## Given exercise
Copy out the records below word for word, from the line containing "This screenshot has" through the end of the records, including both ends.
>> START Information provided
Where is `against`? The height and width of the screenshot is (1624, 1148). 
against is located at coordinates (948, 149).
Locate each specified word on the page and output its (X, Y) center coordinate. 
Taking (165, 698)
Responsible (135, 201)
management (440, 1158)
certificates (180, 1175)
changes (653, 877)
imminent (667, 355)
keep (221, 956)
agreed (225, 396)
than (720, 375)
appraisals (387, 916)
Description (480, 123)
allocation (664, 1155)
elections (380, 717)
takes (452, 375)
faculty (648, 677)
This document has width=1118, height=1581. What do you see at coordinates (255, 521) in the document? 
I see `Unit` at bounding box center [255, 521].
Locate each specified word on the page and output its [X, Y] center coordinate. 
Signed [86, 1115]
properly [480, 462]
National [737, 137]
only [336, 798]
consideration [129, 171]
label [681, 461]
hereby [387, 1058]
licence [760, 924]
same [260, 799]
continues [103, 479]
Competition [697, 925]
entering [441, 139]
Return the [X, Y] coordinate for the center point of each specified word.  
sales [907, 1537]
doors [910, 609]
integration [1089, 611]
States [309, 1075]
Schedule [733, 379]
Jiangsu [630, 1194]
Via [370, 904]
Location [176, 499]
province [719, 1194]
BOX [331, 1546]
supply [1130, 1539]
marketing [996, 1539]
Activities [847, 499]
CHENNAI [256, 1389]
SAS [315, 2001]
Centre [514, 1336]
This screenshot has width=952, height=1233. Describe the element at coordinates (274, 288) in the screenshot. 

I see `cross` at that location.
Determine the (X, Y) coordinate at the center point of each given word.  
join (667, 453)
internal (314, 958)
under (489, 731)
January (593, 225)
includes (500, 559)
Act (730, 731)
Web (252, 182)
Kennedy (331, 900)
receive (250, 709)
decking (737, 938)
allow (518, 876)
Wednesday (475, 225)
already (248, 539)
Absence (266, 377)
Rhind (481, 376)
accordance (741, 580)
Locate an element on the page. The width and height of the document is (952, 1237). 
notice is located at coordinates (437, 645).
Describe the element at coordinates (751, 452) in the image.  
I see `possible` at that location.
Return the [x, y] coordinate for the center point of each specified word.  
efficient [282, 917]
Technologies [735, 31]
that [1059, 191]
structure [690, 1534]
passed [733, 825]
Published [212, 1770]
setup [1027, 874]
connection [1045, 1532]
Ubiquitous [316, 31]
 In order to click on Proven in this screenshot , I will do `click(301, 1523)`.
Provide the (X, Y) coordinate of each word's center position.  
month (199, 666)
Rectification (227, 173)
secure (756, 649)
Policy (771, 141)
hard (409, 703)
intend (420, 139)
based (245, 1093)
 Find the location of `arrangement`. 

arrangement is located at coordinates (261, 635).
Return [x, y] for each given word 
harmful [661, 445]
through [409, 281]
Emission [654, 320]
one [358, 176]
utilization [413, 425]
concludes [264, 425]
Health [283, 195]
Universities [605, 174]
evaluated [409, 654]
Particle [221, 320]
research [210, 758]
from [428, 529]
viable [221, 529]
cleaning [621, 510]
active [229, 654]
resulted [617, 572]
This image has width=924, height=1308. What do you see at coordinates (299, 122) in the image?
>> END Information provided
## Result for this exercise
This screenshot has width=952, height=1233. Describe the element at coordinates (274, 288) in the screenshot. 

I see `cross` at that location.
Determine the (X, Y) coordinate at the center point of each given word.  
join (667, 453)
internal (314, 958)
under (489, 731)
January (593, 225)
includes (500, 559)
Act (730, 731)
Web (252, 182)
Kennedy (331, 900)
receive (250, 709)
decking (737, 938)
allow (518, 876)
Wednesday (475, 225)
already (248, 539)
Absence (266, 377)
Rhind (481, 376)
accordance (741, 580)
Locate an element on the page. The width and height of the document is (952, 1237). 
notice is located at coordinates (437, 645).
Describe the element at coordinates (751, 452) in the image.  
I see `possible` at that location.
Return the [x, y] coordinate for the center point of each specified word.  
efficient [282, 917]
Technologies [735, 31]
that [1059, 191]
structure [690, 1534]
passed [733, 825]
Published [212, 1770]
setup [1027, 874]
connection [1045, 1532]
Ubiquitous [316, 31]
 In order to click on Proven in this screenshot , I will do `click(301, 1523)`.
Provide the (X, Y) coordinate of each word's center position.  
month (199, 666)
Rectification (227, 173)
secure (756, 649)
Policy (771, 141)
hard (409, 703)
intend (420, 139)
based (245, 1093)
 Find the location of `arrangement`. 

arrangement is located at coordinates (261, 635).
Return [x, y] for each given word 
harmful [661, 445]
through [409, 281]
Emission [654, 320]
one [358, 176]
utilization [413, 425]
concludes [264, 425]
Health [283, 195]
Universities [605, 174]
evaluated [409, 654]
Particle [221, 320]
research [210, 758]
from [428, 529]
viable [221, 529]
cleaning [621, 510]
active [229, 654]
resulted [617, 572]
This image has width=924, height=1308. What do you see at coordinates (299, 122) in the image?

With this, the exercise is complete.